Changes-based regeneration by static site generators

Question

Short answer: it's hard.

The hard part isn't knowing which files changed. The hard part is knowing what output files are affected by the files that changed. For example, if you change the title of a blog post, the main blog index will need to be updated. So will any tag pages. So will any page which list the other post as a "related post". If you have excerpts on your homepage, same deal.

But that's not impossible to deal with. You can keep a directed acyclic graph which tracks the dependencies for any given page, and regenerate the pages which include bits of other pages that change. It adds overhead and code complexity, as well as computation time, but doing this would probably be worth the effort.

Harder than that, though, is knowing which pages need to be regenerated as a result of changes to items they're not already associated with. What happens if you add a new tag to a blog post? Now the tag page for that new tag needs to be regenerated as well. If you're using tags to generate "related posts", all posts on your site should be regenerated, since the "best" relations for any given post could be different now. What happens when you add a new post? To avoid unnecessary compilation, the static site generator must know which pages would have included that post if it were around, and regenerate them as well.

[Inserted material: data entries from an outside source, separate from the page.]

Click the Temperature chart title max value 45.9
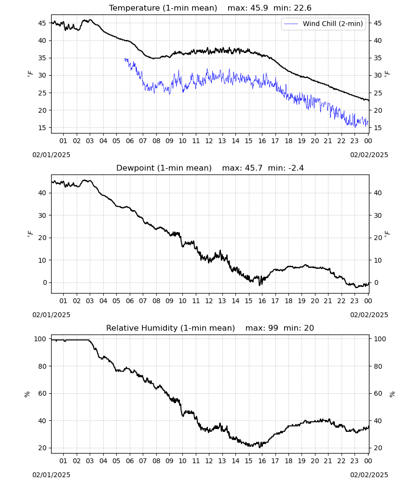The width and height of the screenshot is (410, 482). [260, 8]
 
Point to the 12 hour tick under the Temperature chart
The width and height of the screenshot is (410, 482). [209, 141]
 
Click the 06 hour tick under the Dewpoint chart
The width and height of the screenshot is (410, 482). [130, 301]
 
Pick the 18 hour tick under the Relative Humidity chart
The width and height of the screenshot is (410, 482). [288, 461]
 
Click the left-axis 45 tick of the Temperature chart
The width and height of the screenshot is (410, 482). [42, 23]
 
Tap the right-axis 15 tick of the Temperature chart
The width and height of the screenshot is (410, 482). [378, 128]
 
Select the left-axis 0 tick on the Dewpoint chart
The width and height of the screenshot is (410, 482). [45, 282]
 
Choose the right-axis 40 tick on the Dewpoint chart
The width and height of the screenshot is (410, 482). [378, 193]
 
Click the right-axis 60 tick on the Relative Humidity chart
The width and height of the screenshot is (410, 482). [378, 393]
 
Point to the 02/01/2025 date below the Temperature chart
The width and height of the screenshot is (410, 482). [51, 155]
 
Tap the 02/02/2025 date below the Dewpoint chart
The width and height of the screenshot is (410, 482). [369, 315]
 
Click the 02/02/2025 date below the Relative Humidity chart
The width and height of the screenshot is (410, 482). [369, 475]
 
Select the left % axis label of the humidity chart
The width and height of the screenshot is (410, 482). [27, 394]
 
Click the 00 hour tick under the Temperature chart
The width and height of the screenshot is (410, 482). [368, 141]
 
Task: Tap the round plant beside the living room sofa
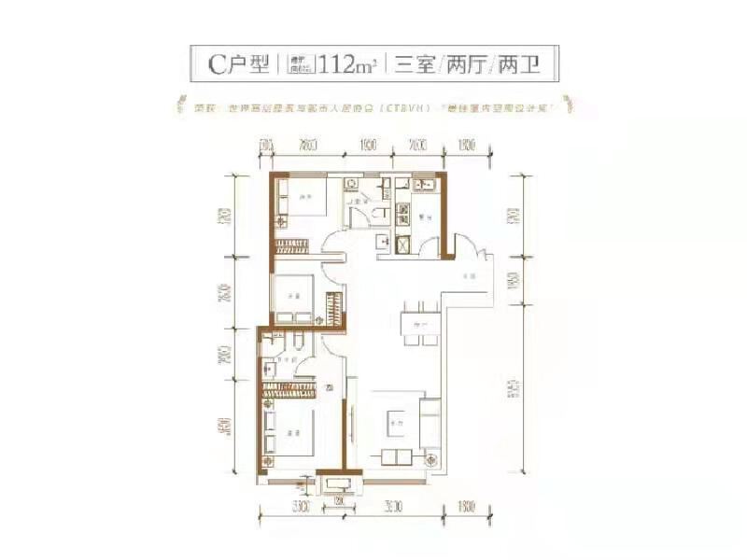click(x=431, y=458)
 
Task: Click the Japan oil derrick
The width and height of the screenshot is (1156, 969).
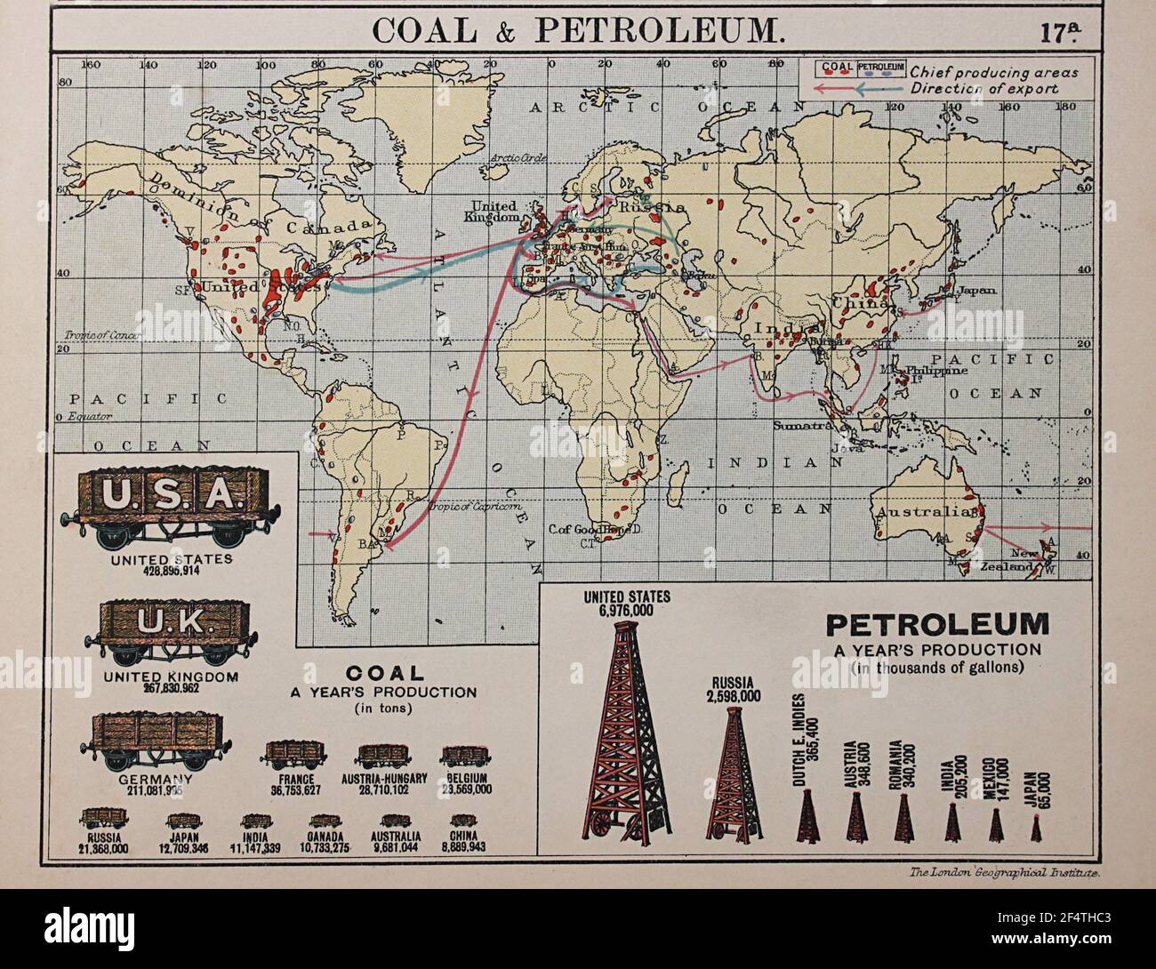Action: [x=1035, y=829]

Note that, in all these cases, false positives (pages which haven't changed, but are recompiled anyway) are acceptable, but false negatives (pages which should be recompiled, but are not) are absolutely unacceptable. So in every case, the site generator must err on the side of caution: if there's any possibility that a page would change were it compiled again, it must be recompiled.

Nanoc, for example, does track changes like you mention. It keeps a directed acyclic graph of pages that depend on other pages, and it caches it between compiles to limit the number of recompiles. It doesn't regenerate every page every time, but it does often recompile some pages which don't need to be compiled. There's still a lot of room to improve.